Records shown section start
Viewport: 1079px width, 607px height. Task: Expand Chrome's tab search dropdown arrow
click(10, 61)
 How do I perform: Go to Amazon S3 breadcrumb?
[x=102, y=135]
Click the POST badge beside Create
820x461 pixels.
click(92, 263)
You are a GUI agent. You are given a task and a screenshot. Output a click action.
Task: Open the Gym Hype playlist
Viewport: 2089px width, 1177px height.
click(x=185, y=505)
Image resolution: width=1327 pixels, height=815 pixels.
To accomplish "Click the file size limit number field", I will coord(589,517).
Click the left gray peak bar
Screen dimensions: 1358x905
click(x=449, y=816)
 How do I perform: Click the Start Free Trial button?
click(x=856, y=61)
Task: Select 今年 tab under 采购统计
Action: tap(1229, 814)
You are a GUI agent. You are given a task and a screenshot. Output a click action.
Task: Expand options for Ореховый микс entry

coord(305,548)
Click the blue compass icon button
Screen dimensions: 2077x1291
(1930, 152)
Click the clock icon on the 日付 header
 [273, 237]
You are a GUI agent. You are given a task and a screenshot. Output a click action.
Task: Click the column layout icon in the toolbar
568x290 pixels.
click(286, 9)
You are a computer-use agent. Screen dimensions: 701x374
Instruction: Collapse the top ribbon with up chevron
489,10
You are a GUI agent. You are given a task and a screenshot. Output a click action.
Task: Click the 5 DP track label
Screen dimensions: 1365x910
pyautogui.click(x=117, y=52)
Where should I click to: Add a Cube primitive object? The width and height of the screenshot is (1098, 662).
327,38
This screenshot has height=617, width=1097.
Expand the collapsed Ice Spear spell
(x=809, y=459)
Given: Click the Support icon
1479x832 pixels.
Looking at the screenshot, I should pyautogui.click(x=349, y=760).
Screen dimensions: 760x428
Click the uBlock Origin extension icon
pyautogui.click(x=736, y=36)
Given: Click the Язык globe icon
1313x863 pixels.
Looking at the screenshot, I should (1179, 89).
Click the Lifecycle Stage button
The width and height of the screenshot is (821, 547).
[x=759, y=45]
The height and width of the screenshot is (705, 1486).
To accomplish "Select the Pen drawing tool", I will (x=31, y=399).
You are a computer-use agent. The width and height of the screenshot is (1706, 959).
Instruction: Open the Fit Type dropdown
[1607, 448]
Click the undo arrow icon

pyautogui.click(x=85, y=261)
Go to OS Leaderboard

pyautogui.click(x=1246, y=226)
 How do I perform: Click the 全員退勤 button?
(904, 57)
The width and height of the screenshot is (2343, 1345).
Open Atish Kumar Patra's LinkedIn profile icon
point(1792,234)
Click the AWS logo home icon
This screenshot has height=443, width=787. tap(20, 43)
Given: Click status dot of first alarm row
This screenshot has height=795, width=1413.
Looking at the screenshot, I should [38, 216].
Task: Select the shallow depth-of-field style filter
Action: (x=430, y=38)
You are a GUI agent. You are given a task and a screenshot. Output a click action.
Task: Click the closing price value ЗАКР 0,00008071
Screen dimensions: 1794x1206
Records shown section end
▶ _Task statement_: Your task is to copy exactly, and only, the lines from the line with "Go to OS Leaderboard" through the last line of the entries, both included.

▶ _Problem solution_:
Go to OS Leaderboard

pyautogui.click(x=1246, y=226)
 How do I perform: Click the 全員退勤 button?
(904, 57)
The width and height of the screenshot is (2343, 1345).
Open Atish Kumar Patra's LinkedIn profile icon
point(1792,234)
Click the AWS logo home icon
This screenshot has height=443, width=787. tap(20, 43)
Given: Click status dot of first alarm row
This screenshot has height=795, width=1413.
Looking at the screenshot, I should [38, 216].
Task: Select the shallow depth-of-field style filter
Action: (x=430, y=38)
You are a GUI agent. You are given a task and a screenshot. Output a click action.
Task: Click the closing price value ЗАКР 0,00008071
Screen dimensions: 1794x1206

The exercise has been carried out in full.